**EXERCISE PASSAGE**
How the EU aims to reform border-free Schengen area

European countries agreed on Thursday to push towards a long-stalled reform of the bloc's migration system, urging tighter control of external borders and better burden-sharing when it comes to asylum-seekers.

How the EU aims to reform border-free Schengen area
European interior ministers met in the northern French city of tourcoing, where president Emmanuel Macron gave a speech. Photo: Yoat Valat/AFP

The EU home affairs commissioner Ylva Johansson, speaking after a meeting of European interior ministers, said she welcomed what she saw as new momentum on the issue.

In a reflection of the deep-rooted divisions on the issue, France’s Interior Minister Gérald Darmanin – whose country holds the rotating EU presidency – said the process would be “gradual”, and welcomed what he said was unanimous backing.

EU countries backed a proposal from French President Emmanuel Macron to create a council guiding policy in the Schengen area, the passport-free zone used by most EU countries and some affiliated nations such as Switzerland and Norway.

Schengen council

Speaking before the meeting, Macron said the “Schengen Council” would evaluate how the area was working but would also take joint decisions and facilitate coordination in times of crisis.

“This council can become the face of a strong, protective Europe that is comfortable with controlling its borders and therefore its destiny,” he said.

The first meeting is scheduled to take place on March 3rd in Brussels.

A statement released after the meeting said: “On this occasion, they will establish a set of indicators allowing for real time evaluation of the situation at our borders, and, with an aim to be able to respond to any difficulty, will continue their discussions on implementing new tools for solidarity at the external borders.”

Step by step

The statement also confirmed EU countries agreed to take a step-by-step approach on plans for reforming the EU’s asylum rules.

“The ministers also discussed the issues of asylum and immigration,” it read.

“They expressed their support for the phased approach, step by step, put forward by the French Presidency to make headway on these complex negotiations.

“On this basis, the Council will work over the coming weeks to define a first step of the reform of the European immigration and asylum system, which will fully respect the balance between the requirements of responsibility and solidarity.”

**INFORMATION PROVIDED**

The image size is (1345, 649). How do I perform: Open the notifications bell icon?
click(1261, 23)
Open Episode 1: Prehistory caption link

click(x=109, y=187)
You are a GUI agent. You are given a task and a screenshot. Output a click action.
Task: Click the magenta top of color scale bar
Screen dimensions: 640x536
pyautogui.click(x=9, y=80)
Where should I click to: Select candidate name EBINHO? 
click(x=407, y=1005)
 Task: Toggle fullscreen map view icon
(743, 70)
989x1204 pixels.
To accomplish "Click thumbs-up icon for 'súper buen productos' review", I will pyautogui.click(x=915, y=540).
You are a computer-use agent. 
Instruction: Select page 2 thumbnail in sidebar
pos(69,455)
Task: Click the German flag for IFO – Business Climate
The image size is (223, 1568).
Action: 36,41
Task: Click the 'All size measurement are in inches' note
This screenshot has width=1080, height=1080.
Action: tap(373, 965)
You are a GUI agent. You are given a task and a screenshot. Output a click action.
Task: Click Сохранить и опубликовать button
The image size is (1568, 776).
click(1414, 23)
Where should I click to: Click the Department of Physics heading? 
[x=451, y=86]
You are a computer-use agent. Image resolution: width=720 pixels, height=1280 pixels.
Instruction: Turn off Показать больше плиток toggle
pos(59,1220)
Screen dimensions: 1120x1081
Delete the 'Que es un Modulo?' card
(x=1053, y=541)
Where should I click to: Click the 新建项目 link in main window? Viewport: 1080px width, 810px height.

**PROBLEMS TO WORK ON**
1 – From the article on the Schengen reform, return the passage that begins at the words "The first meeting" and stops after "these complex negotiations.".
2 – Answer these from the article on the Schengen reform:
(a) Who is the EU home affairs commissioner?
(b) Which country holds the rotating EU presidency?
(c) When and where is the first Schengen Council meeting scheduled?

**ANSWERS BY ITEM NUMBER**
1 –
The first meeting is scheduled to take place on March 3rd in Brussels.

A statement released after the meeting said: “On this occasion, they will establish a set of indicators allowing for real time evaluation of the situation at our borders, and, with an aim to be able to respond to any difficulty, will continue their discussions on implementing new tools for solidarity at the external borders.”

Step by step

The statement also confirmed EU countries agreed to take a step-by-step approach on plans for reforming the EU’s asylum rules.

“The ministers also discussed the issues of asylum and immigration,” it read.

“They expressed their support for the phased approach, step by step, put forward by the French Presidency to make headway on these complex negotiations.

2 –
(a) Ylva Johansson
(b) France
(c) March 3rd, in Brussels